Consider alternatively the hard-working bookworm. These students are verbally mature beyond their years, often able to talk charismatically to their elders and extract the kind of information that teachers ordinarily keep quiet about. Even their math work spreads out evenly across the page, with perfect handwriting and clear progression. Yet they rarely succeed in making the connection between the two mediums: turning a conceptual problem into an algebra problem. Taking the liberty of reflecting on a real case, I remember a conversation (naturally in which I defined “wordcel” and “shape-rotator” without naming either term) in which a student told me she had “dyscalculia,” an inability to draw abstract connections between mathematical symbols. She claimed to dream completely in audio, like some sort of Jedi. I needn’t say which of the two definitions she identified with.

This distinction is not new to academics—nothing could be further from the truth! Perhaps the most compelling polemic is the Ernst Rutherford quote: “All science is physics or stamp-collecting.” The snobbery here is bawdily funny; not even “soft sciences” are safe from this partition into real ideas and frivolous literature. Indeed, physics is a beautiful playground for the shape-rotator. I think back to a physics class in college, in which a whole auditorium chuckled at me for failing to understand that an infinite length of wire is identical in voltage to an infinitely wide loop of wire. Yet the wordcels have had the last laugh, as quantum physics has proven too disgusting to reason with abstractly. Einstein spent years in denial of this innovation, declaring that “God does not play dice.” Even famously brilliant physicists are forced to blindly trust in the languages of rote algebra and erudite thought-experiment, abandoning the beautiful images which characterise the physics of centuries prior. Feynman once exclaimed that “if you think you understand quantum physics, you don’t.”

Indeed, outside of the paradigm of fatalistic IQ-judging that motivates these terms, no academic discipline is quite so simple. These days I treat my investment in wordcels and shape-rotators as a foray into Learning Styles[1], a concept which classifies each student under a particular medium from a choice of Visual, Auditory, Written, and Kinesthetic. Identifying shape-rotators as primary Kinesthetes and allotting the remaining three domains to wordcels, this creates natural bridges using each student’s secondary style.

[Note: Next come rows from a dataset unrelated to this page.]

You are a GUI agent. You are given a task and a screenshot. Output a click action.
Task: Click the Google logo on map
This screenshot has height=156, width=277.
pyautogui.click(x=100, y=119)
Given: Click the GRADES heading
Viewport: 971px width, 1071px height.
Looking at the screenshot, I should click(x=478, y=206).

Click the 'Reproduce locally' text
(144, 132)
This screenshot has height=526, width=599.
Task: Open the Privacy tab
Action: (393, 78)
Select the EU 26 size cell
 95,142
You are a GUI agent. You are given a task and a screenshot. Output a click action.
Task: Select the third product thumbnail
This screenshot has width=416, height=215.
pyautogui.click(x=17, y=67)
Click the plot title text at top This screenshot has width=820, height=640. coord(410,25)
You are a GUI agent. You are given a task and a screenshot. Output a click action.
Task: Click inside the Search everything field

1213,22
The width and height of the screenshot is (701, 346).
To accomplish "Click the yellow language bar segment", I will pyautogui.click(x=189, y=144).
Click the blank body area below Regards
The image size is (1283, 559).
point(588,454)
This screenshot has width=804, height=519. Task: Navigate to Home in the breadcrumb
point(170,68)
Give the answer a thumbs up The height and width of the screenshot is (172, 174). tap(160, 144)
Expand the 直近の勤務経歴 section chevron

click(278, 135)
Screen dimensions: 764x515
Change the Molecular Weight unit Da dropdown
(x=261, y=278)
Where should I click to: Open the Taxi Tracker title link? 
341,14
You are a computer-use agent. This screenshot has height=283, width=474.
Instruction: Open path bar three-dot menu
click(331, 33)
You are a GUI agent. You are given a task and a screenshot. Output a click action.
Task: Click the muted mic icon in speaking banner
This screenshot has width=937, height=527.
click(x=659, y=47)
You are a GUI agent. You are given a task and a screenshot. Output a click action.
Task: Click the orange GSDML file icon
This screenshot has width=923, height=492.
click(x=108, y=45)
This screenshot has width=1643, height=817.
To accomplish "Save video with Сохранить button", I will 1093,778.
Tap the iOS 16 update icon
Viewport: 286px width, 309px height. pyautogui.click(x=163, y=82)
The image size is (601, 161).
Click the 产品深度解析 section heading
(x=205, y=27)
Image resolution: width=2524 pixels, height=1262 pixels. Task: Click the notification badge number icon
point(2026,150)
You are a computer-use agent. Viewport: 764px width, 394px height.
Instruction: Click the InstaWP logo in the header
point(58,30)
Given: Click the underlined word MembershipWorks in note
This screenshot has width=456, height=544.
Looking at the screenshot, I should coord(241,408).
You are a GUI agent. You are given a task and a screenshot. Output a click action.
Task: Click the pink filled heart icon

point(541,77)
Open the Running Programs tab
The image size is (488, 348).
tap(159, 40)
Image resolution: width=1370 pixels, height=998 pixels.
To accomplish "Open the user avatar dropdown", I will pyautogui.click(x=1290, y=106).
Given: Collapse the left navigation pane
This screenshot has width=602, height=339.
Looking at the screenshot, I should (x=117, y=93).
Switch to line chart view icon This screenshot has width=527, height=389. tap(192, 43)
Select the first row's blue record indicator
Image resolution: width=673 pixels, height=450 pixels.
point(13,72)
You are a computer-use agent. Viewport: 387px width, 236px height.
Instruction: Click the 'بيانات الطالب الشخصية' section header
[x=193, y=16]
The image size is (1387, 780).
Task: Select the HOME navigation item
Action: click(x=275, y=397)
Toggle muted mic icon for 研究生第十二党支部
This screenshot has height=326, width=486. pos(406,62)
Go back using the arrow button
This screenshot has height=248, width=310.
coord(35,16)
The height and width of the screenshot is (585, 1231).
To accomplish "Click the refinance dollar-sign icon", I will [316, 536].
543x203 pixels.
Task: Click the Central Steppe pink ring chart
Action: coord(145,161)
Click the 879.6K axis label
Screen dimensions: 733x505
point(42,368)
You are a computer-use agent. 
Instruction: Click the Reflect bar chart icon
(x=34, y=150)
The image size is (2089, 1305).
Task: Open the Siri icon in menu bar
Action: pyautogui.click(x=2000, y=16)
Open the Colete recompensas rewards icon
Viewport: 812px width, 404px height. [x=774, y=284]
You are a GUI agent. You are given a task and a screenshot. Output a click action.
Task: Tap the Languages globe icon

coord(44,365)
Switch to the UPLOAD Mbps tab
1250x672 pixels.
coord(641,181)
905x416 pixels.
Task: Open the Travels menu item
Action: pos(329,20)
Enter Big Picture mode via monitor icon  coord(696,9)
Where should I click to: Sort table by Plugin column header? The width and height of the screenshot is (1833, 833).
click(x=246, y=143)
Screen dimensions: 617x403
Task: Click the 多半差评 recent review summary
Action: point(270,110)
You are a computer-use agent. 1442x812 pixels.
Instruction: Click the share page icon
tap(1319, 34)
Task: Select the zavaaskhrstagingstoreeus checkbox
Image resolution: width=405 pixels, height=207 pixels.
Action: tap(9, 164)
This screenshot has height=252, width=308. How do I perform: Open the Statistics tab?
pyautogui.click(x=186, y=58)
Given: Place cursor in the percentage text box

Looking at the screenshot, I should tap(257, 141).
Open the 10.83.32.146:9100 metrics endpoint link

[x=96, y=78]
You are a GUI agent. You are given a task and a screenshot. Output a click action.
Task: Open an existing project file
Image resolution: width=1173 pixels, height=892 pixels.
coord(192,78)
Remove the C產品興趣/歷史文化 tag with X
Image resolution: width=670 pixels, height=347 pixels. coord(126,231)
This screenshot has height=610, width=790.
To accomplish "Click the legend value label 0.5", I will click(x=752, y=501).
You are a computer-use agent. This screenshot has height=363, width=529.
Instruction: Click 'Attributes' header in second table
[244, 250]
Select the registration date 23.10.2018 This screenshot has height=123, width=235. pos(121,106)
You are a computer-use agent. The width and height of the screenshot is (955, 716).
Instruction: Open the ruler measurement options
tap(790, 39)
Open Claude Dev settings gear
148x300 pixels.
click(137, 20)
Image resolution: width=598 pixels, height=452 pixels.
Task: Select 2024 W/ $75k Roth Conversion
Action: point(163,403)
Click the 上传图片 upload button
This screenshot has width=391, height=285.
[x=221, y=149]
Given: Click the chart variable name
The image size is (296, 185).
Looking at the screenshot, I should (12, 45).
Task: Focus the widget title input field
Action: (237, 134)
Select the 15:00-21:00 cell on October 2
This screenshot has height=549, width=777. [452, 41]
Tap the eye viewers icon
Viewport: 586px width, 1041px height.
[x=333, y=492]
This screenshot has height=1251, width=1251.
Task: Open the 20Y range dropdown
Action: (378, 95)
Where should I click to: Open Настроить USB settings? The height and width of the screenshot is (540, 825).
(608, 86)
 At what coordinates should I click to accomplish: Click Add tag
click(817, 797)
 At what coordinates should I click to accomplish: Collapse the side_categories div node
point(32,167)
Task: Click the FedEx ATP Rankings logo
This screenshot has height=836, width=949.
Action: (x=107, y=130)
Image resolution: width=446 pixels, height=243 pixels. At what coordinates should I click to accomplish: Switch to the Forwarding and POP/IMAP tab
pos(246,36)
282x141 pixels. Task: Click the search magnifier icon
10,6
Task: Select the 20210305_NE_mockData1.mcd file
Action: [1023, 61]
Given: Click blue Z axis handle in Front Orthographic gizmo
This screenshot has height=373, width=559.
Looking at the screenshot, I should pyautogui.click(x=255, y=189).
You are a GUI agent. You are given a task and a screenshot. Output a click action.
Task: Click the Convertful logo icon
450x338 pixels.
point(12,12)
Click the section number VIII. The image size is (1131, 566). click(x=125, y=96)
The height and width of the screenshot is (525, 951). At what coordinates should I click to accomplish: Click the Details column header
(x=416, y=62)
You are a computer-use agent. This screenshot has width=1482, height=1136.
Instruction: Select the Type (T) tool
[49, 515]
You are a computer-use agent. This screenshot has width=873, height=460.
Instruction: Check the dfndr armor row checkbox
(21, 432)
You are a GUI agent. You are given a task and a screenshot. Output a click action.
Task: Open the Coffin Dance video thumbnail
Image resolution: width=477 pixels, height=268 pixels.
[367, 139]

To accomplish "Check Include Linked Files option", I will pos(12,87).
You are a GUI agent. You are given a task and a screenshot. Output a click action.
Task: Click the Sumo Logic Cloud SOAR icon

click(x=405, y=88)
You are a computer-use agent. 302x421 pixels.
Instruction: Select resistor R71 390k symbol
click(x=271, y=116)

I encourage my frenetically abstract thinkers to “think with their pencil,” or to verbally explain concepts to me as though I were an idiot (as in the classic Rubber Duck test.) Likewise, proficient note-taking and well-structured conversations do wonders to help verbally gifted students break down complex networks of concepts (I am quite sure that this is what Rutherford considers stamp-collecting.)

I leave it as an exercise to the reader to ponder where the celebrated Whitman poem, “When I Heard the Learned Astronomer” fits into all this. I am simply unable to decide—perhaps words are beautiful too.

Footnote

[1] I had a conversation with an editor about learning styles—in recent times they have fallen under considerable scrutiny. The “meshing hypothesis,” which states that students learn best when taught in a way that reflects their learning style, consistently fails to be verified by studies. I do believe that the spirit in which I have used the concept here avoids this problem.